Monday, March 9, 2015

AA523 Spring 2015: Special Topics in Fluid Physics: Tokamak Fusion Physics

SLN: 20826
GUG 204, TTh 10:00 - 11:20
Taught by Derek A. Sutherland (das1990@uw.edu), Predoctoral Research Associate, HIT-SI Research Group

This class will focus on concepts and issues pertaining to the tokamak fusion concept. Introductory topics will include a brief overview of fusion reactions, rate, and power density along with concepts of break-even, power balance, and general magnetic confinement. Next, the class will focus on tokamak basics and theory, including instability limits, fueling, heating and current drive requirements. Neutral beam injection (NBI) and radio-frequency (RF) current drive will be covered in detail. An overview of tokamak transport and confinement regimes (L and H-mode) will also be presented. Considerations for steady-state operation of a tokamak fusion plasma will be described, namely the requirement for non-inductive operational scenarios (bootstrap plasma current), usage of superconducting coil sets, blanket systems, first-wall, divertors. An overview of exhaust/pumping considerations will also be included.

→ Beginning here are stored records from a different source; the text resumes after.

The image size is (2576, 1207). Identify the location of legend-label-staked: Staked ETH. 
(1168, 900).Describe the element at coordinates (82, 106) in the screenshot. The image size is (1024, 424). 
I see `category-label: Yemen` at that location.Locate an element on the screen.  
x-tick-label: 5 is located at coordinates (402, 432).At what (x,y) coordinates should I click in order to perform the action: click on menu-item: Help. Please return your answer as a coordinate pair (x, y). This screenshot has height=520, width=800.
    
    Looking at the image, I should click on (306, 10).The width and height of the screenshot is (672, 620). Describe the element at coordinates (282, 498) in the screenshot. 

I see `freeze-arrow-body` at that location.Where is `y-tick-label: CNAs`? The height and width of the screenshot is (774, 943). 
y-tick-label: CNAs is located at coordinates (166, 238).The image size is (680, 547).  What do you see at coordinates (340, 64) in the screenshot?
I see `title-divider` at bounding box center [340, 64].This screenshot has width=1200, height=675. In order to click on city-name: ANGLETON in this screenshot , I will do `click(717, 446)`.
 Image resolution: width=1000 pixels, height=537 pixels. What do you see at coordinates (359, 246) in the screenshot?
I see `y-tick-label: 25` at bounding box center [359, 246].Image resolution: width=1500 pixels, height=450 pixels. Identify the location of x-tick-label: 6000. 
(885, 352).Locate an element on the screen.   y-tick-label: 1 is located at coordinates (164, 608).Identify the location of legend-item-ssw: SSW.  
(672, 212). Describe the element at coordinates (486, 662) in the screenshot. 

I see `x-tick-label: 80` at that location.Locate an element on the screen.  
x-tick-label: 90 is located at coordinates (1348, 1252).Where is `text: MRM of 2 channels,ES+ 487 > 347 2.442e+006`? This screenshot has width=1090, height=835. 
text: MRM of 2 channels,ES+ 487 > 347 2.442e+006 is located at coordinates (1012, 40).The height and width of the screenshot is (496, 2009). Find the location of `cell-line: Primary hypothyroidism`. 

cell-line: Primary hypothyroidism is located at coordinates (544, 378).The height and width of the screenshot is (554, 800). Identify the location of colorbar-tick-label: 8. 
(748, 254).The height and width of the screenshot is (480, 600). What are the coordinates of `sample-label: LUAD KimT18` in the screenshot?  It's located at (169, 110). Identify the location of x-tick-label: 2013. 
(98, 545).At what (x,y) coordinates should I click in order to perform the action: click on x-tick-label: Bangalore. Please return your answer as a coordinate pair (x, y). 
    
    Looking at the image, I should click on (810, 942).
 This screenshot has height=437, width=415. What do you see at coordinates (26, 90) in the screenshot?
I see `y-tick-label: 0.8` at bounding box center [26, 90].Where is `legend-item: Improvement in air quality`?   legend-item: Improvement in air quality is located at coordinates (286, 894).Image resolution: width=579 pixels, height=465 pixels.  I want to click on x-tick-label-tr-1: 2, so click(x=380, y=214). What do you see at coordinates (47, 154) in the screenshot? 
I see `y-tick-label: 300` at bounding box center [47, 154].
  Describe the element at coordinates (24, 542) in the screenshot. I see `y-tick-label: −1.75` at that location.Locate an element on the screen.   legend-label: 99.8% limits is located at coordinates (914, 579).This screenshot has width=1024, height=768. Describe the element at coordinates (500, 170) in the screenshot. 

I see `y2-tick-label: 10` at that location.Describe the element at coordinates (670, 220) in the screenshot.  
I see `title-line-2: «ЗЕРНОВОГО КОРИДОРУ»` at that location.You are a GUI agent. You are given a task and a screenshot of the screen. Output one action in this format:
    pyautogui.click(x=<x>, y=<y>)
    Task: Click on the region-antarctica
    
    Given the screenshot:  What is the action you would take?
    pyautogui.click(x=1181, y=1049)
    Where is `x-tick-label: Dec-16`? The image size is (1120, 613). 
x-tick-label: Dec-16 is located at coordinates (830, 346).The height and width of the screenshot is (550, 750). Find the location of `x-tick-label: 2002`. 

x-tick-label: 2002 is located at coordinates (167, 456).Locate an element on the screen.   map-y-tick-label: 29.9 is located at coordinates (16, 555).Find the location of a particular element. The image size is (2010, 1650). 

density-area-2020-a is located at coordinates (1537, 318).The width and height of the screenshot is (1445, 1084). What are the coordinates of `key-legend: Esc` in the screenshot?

The remainder of the class after the midterm will focus on advanced topics, which include but are not limited to: methods for achieving high fusion power densities in tokamaks, issues with advanced confinement regimes (ELMs, impurity accumulation) and possible solutions (RMPs, QH-mode, I-mode), advanced divertor designs (snowflake, super-X, etc...), and lastly an overview of energetic particle physics that will be of importance in the ITER tokamak.